* BEGIN Source *

The chop saw's advantage is that it will cut thinner or harder steel better, though both of those are tricky to weld. Its disadvantage is the shower of glowing sparks that may force you to use it outdoors. Fortunately my biker neighbors don't mind its loud noise.
-jsw
Reply to
Jim Wilkins
Hmm, We used borax to turn toilet paper into non-burnable wadding for model rocket launches. Same idea. Welding will be done out in the barn, (concrete floor) away from the house. (neighbors are at least 1/4 mile away.) Is fire that much of a concern? Maybe a fire extinguisher for the barn is in order... probably not a bad idea even without the welding.
George H.
Reply to
ggherold
I bought my house from a very private man. He didn't want people pawing through his stuff, so he left it all behind. My tool collection grew by a factor of 10 or more. Lotsa wood working stuff, but all sorts of other goodies too. (A list would only make you jealous.) I've been giving or trading it away to friends and neighbors, but I still have more "toys" than I have time to play with.

* END Source *
* BEGIN Excerpted records *

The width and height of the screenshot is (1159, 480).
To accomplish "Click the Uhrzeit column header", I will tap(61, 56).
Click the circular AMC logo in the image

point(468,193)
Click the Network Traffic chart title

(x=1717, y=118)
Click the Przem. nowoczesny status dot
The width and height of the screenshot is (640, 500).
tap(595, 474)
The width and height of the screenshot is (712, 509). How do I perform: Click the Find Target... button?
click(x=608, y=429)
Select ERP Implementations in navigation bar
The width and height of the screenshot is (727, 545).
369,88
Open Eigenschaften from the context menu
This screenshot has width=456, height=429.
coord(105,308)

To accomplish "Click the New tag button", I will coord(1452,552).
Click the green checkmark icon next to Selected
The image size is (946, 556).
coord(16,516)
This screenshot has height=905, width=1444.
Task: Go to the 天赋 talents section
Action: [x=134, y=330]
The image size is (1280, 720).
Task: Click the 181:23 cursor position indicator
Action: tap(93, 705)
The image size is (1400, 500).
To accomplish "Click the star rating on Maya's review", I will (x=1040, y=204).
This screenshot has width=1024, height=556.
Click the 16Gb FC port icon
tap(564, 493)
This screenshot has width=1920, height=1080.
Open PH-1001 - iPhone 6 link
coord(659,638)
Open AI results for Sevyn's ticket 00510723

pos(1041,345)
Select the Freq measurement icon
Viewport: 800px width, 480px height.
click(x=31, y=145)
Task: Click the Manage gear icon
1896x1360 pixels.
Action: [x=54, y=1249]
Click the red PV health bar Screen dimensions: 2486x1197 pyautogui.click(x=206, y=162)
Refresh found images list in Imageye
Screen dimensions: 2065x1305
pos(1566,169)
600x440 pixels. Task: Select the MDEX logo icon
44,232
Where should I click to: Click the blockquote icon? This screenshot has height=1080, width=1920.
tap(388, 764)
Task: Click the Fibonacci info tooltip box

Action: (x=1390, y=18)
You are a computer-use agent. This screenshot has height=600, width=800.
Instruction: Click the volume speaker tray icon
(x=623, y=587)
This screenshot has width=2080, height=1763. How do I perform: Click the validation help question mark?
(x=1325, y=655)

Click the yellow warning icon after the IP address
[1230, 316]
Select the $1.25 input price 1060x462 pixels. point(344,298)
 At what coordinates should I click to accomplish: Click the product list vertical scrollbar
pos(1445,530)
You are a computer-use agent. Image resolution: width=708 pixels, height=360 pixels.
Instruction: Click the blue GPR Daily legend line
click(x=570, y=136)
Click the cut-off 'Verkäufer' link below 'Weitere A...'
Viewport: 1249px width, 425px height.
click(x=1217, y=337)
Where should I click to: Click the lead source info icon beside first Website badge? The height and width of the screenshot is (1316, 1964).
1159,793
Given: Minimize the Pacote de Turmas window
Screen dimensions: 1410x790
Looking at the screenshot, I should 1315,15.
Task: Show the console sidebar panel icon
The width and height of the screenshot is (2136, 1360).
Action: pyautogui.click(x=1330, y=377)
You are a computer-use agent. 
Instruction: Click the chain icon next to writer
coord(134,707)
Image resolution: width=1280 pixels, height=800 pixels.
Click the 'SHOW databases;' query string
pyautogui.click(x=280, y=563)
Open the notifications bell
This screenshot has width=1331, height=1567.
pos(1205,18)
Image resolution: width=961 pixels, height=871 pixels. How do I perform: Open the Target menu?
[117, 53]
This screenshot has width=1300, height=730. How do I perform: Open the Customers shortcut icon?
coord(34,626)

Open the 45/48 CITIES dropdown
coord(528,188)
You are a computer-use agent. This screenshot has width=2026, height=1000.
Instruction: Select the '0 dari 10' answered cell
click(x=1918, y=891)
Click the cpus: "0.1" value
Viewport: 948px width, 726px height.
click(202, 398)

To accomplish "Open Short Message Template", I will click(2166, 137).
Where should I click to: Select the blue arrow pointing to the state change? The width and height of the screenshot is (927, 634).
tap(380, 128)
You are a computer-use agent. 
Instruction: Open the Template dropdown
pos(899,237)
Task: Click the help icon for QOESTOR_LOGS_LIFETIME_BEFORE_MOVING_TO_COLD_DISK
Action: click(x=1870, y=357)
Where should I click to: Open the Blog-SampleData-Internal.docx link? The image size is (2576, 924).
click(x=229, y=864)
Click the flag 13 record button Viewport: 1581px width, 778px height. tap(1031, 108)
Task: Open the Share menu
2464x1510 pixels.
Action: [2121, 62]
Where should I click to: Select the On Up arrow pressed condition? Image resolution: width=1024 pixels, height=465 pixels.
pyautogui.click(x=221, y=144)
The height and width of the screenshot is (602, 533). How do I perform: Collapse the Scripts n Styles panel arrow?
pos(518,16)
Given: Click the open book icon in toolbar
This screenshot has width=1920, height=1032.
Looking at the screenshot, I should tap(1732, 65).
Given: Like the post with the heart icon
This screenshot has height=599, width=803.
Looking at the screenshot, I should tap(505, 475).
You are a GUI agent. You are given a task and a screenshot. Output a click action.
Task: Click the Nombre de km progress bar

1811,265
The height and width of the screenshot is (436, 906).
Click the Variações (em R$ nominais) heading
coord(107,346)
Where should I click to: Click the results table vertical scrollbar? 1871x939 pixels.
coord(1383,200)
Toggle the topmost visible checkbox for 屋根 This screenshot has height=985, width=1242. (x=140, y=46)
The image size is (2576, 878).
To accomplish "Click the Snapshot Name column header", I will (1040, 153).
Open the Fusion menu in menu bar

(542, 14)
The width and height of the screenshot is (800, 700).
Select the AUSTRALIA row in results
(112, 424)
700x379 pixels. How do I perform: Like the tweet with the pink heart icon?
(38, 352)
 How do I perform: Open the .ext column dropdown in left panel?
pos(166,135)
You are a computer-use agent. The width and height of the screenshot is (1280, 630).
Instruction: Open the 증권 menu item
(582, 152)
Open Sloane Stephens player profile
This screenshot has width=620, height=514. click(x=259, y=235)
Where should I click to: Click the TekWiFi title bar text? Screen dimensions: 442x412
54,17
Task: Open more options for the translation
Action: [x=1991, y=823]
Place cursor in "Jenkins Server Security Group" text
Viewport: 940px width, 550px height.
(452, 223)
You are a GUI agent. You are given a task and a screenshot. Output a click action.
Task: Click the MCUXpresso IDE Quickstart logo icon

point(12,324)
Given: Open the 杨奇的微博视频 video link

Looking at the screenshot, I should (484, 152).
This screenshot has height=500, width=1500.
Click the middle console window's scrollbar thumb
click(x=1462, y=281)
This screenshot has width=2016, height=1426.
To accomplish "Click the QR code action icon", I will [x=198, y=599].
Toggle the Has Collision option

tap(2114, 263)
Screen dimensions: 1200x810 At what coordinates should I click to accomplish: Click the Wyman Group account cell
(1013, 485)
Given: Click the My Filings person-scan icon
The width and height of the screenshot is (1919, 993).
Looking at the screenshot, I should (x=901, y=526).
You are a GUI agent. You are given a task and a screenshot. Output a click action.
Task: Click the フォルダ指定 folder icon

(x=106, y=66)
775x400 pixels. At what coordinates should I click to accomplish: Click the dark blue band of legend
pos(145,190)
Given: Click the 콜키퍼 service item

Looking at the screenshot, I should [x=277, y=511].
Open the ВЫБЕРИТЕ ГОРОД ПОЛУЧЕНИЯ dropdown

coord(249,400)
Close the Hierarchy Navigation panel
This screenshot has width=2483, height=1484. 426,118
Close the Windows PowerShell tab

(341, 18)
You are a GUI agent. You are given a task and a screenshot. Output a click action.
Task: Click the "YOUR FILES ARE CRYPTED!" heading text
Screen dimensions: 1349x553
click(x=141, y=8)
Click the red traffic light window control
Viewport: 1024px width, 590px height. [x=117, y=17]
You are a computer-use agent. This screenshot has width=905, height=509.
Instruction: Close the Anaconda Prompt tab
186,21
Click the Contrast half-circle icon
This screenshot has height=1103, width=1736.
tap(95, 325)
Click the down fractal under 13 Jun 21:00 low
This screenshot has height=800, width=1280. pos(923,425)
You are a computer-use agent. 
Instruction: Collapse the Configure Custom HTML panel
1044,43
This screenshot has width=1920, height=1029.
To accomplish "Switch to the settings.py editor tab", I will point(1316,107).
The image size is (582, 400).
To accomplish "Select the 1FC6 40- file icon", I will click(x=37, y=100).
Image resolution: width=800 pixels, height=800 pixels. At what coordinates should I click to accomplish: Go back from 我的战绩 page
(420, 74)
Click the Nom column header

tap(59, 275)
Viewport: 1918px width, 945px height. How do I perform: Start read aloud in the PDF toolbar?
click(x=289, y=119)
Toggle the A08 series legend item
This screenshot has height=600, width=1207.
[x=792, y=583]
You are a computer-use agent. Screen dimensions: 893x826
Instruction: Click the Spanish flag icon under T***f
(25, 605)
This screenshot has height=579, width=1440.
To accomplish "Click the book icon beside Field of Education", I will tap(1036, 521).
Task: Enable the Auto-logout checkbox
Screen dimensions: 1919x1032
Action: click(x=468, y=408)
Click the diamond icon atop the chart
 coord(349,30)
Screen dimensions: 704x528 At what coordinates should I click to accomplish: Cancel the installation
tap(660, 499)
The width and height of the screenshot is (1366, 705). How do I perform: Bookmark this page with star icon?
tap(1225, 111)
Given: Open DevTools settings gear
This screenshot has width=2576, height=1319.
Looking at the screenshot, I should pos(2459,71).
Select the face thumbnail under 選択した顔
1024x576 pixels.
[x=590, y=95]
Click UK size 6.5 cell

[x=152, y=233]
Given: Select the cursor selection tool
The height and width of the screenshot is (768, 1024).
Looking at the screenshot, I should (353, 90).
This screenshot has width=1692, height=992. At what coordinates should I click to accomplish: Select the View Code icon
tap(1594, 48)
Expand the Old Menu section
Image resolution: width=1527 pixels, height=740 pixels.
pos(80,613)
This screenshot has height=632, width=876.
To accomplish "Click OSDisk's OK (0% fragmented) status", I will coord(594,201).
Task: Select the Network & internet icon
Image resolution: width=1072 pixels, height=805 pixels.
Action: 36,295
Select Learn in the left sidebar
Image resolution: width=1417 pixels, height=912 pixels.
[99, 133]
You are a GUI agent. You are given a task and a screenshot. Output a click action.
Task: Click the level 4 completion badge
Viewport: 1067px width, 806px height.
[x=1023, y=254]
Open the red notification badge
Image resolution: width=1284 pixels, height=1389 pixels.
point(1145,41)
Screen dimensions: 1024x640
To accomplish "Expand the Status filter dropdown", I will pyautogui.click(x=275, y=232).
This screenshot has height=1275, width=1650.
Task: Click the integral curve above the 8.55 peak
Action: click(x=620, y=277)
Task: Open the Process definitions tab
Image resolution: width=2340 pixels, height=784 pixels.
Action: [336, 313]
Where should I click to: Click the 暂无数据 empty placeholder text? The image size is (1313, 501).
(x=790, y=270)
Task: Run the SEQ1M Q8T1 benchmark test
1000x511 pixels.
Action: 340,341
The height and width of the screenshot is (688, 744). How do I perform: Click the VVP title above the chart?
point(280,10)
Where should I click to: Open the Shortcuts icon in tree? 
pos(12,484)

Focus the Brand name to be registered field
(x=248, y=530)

* END Excerpted records *

**To be done:**
A – In the welding thread, why did the writer's tool collection grow by a factor of ten or more?
B – Write the next few sentences of the welding thread, in the same voice, starting after the last line shown.

**Solved tasks:**
A – The writer bought the house from a very private man who didn't want people pawing through his belongings. So he left everything behind, including a large collection of tools.

B –
George H.
Reply to
ggherold
It's impossible for me to tell from here what your specific risks are. I have an assortment of water-filled extinguishers around the property and bring one nearby whenever I'm running an engine out beyond hose range. So far I've only needed them once, when I saw the old man across the road lying motionless beside his driveway with the grass fire his acetylene torch had started creeping toward him.
You probably won't see, smell or hear a fire while you are welding.
-jsw
Reply to
Jim Wilkins
............
You won't make -me- jealous, I have more toys than space to store them. I wasted the morning digging around for wiring harnesses I made to test a solar panel controller and then put away until time to install it, which I've finally gotten to.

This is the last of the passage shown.